The Texas Board of Professional Engineers on May 26 reprimanded the former engineering manager at American Traffic Solutions (ATS) for misconduct related to a red light camera study in the city of Magnolia. Robert B. Zaitooni worked for ATS from 2009 to 2014 producing the formal documentation that many states require before automated ticketing machines can be installed.

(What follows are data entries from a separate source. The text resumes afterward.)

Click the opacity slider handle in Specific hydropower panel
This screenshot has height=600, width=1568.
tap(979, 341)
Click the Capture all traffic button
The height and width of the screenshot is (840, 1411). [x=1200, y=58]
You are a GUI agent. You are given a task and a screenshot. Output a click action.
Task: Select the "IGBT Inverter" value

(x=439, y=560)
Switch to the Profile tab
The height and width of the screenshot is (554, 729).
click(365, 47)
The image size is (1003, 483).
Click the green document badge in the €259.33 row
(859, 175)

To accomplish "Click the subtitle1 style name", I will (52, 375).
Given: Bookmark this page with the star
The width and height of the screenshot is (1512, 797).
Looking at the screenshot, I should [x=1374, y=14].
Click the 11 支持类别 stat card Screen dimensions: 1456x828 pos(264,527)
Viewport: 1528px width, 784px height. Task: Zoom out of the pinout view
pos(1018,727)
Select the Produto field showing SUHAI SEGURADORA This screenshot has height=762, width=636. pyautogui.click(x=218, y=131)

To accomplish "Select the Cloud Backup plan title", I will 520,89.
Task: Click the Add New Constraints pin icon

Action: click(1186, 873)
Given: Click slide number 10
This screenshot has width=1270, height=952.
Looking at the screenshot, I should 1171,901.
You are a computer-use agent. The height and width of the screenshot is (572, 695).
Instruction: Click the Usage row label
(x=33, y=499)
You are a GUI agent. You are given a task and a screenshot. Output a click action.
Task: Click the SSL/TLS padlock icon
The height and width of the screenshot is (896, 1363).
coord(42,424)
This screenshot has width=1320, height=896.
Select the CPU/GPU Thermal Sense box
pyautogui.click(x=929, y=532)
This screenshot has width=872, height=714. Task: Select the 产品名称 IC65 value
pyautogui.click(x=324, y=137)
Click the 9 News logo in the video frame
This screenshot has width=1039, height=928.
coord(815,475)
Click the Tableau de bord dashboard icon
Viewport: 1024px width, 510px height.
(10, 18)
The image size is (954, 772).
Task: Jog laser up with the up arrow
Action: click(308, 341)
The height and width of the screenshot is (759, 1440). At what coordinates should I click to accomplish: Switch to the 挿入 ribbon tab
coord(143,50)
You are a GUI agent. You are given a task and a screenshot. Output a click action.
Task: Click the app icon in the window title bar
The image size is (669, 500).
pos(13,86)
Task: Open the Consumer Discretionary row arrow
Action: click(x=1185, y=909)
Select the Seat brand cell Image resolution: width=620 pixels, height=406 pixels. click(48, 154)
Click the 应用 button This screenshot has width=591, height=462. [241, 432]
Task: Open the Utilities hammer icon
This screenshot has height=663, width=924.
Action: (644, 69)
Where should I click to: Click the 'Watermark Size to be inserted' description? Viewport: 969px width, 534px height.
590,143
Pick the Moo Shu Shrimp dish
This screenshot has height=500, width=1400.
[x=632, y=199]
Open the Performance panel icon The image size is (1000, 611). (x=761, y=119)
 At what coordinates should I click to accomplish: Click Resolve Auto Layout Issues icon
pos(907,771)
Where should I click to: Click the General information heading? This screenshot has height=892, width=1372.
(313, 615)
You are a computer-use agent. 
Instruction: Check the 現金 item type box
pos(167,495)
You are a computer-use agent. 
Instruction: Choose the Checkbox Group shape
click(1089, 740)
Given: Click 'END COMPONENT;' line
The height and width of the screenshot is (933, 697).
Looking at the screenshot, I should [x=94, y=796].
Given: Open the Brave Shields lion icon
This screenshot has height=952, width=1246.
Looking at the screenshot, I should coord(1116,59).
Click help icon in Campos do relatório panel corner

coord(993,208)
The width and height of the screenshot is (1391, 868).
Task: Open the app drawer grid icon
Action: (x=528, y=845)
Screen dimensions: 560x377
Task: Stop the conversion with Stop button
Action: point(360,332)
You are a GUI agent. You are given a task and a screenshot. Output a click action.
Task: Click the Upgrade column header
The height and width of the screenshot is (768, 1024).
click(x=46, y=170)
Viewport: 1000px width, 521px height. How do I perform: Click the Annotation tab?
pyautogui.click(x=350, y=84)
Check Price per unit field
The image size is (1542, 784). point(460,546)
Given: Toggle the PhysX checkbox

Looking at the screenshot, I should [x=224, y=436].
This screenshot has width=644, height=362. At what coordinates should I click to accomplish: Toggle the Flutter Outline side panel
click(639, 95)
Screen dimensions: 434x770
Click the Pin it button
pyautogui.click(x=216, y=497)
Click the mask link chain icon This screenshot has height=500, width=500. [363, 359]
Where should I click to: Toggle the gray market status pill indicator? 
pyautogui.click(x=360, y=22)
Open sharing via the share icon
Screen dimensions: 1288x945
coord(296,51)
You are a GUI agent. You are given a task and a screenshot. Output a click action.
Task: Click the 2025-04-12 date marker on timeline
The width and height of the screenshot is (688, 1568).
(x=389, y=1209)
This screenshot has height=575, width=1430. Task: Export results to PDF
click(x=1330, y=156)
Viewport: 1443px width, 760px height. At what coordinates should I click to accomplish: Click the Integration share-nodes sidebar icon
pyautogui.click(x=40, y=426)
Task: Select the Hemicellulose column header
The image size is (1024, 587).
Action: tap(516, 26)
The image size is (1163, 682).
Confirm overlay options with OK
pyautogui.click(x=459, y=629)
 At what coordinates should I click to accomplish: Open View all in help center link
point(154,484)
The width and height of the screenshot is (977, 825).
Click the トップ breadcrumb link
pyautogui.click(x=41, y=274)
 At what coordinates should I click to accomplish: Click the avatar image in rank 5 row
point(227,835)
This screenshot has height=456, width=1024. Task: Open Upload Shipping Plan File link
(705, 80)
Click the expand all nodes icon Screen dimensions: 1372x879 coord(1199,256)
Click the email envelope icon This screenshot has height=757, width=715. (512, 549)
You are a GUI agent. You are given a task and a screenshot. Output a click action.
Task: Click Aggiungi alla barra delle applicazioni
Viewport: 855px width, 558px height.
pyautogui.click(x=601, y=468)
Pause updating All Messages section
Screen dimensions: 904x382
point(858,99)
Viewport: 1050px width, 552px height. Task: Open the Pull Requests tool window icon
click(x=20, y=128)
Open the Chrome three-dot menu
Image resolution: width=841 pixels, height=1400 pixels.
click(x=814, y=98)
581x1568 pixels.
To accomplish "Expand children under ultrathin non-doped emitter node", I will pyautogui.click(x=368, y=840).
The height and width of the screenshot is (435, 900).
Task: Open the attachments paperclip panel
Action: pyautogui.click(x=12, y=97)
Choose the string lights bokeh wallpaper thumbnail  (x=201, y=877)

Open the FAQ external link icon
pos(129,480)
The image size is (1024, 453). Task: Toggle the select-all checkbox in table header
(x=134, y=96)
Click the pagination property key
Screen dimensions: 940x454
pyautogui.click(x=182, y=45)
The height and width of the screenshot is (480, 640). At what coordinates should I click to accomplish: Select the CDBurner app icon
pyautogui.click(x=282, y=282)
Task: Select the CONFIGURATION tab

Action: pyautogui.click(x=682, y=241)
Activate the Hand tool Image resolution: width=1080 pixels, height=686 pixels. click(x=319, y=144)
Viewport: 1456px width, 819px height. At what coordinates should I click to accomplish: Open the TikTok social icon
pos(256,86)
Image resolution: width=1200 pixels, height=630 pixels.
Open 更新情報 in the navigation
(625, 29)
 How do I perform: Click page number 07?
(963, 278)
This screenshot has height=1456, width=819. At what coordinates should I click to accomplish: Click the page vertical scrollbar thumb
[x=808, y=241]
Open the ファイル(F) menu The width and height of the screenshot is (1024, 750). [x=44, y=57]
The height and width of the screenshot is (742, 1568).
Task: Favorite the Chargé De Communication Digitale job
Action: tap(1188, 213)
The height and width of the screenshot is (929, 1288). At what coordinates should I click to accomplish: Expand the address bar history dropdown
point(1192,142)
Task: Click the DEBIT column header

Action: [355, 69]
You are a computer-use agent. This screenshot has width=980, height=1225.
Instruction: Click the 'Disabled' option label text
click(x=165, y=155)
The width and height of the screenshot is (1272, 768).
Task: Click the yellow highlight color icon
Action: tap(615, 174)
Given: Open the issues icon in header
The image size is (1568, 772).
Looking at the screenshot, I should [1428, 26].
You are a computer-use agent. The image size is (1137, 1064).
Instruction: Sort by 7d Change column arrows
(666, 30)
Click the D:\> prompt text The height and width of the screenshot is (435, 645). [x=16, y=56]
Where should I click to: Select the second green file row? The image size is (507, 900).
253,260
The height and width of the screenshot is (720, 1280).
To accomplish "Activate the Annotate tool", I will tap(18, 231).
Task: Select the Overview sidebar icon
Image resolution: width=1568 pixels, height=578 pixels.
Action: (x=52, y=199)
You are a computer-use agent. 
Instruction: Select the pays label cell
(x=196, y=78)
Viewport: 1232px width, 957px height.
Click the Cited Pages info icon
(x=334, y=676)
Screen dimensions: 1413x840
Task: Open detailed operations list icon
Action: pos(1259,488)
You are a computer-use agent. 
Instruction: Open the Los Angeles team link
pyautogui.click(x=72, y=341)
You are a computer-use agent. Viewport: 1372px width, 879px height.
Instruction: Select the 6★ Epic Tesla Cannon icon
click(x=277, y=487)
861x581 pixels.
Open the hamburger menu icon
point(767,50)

"Based upon the complainant's allegations, it appears you conducted engineering and related business affairs in an unprofessional manner by failing to include your Texas engineer seal, signature and date on the drawings," the board's compliance director CW Clark wrote in an October 22, 2015 notice of violation to Zaitooni. "Such actions show a lack of care and diligence in the practice of engineering. Further, you failed to include the firm registration number for ATS on the drawing. Such actions would appear to be violations of the Texas Engineering Practice Act and board rules."
ATS had asked Zaitooni to create a report that would justify installing a red light camera in the city of Magnolia at the intersection of Magnolia Boulevard and Melton Street. A local engineer wanted to see what justifications were made for the camera, so he asked the city for a copy. He received an installation drawing and some informal notes that did not address possible engineering alternatives to cameras, as required by the state legislature.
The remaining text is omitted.